**What you should do:**
Among the entries below, please repeat exactly and only the lines from the line containing "Given: Click the BNB Smart Chain Testnet icon" to the line containing "Given: Click the right", both lines included.
━━━━━ Working data ━━━━━
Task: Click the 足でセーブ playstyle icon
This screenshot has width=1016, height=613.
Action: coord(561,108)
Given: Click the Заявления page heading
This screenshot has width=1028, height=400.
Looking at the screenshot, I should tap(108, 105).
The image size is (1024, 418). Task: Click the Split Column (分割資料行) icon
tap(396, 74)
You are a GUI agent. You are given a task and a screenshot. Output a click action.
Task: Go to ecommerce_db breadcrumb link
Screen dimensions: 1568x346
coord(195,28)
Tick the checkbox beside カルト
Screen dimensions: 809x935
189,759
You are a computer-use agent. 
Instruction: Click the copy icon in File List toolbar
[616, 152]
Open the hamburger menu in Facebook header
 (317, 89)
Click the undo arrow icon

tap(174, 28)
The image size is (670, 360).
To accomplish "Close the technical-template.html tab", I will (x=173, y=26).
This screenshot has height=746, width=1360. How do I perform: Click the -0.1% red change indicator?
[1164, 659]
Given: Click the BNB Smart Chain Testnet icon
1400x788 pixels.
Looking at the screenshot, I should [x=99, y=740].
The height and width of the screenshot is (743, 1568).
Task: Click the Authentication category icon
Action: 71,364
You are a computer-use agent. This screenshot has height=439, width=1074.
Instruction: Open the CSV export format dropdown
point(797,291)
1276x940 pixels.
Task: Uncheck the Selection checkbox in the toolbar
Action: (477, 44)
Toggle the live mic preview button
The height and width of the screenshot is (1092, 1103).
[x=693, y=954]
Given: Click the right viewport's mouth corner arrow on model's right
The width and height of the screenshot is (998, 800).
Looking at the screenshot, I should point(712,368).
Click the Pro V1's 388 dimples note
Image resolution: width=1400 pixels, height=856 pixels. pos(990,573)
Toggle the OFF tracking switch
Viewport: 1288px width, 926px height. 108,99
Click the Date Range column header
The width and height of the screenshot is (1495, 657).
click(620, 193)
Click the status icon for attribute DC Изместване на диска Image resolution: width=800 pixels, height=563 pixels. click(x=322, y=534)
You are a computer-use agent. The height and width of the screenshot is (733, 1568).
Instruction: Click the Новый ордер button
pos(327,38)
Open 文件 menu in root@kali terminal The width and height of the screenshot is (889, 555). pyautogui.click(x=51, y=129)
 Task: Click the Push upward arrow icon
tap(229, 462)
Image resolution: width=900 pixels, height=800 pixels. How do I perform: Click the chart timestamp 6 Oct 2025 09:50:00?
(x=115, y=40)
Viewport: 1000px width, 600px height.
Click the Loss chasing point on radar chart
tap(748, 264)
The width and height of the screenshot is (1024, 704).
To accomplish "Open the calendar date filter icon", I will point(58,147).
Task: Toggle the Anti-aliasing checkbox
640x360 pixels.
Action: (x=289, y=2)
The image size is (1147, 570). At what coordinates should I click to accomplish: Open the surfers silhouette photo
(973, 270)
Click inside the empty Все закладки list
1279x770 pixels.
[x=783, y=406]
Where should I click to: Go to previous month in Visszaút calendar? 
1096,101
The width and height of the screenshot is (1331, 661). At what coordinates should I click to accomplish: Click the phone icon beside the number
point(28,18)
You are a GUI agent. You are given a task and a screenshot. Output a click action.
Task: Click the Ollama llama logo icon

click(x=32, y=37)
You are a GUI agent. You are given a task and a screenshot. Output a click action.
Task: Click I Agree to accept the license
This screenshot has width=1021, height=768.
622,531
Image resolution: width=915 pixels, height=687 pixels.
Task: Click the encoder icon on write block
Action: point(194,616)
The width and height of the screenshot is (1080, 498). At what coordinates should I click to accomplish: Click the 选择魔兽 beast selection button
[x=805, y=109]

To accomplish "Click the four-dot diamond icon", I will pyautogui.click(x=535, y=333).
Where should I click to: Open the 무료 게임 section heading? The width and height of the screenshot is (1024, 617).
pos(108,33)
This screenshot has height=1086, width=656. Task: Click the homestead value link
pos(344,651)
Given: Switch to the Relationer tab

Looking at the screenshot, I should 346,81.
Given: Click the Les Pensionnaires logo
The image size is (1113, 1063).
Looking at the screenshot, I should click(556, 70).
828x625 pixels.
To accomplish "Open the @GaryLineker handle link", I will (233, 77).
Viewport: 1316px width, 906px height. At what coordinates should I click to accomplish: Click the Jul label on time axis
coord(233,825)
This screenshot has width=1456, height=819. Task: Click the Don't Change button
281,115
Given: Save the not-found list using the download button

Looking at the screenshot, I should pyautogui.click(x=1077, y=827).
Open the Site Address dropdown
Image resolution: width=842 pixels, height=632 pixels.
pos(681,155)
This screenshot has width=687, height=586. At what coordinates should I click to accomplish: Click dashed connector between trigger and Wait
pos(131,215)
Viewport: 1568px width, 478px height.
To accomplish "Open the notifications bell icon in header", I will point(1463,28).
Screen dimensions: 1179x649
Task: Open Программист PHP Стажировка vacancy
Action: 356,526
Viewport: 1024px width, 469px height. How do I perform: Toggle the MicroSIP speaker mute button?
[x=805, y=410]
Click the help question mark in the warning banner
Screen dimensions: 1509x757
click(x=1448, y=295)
━━━━━
**Result for this task:**
Given: Click the BNB Smart Chain Testnet icon
1400x788 pixels.
Looking at the screenshot, I should [x=99, y=740].
The height and width of the screenshot is (743, 1568).
Task: Click the Authentication category icon
Action: 71,364
You are a computer-use agent. This screenshot has height=439, width=1074.
Instruction: Open the CSV export format dropdown
point(797,291)
1276x940 pixels.
Task: Uncheck the Selection checkbox in the toolbar
Action: (477, 44)
Toggle the live mic preview button
The height and width of the screenshot is (1092, 1103).
[x=693, y=954]
Given: Click the right viewport's mouth corner arrow on model's right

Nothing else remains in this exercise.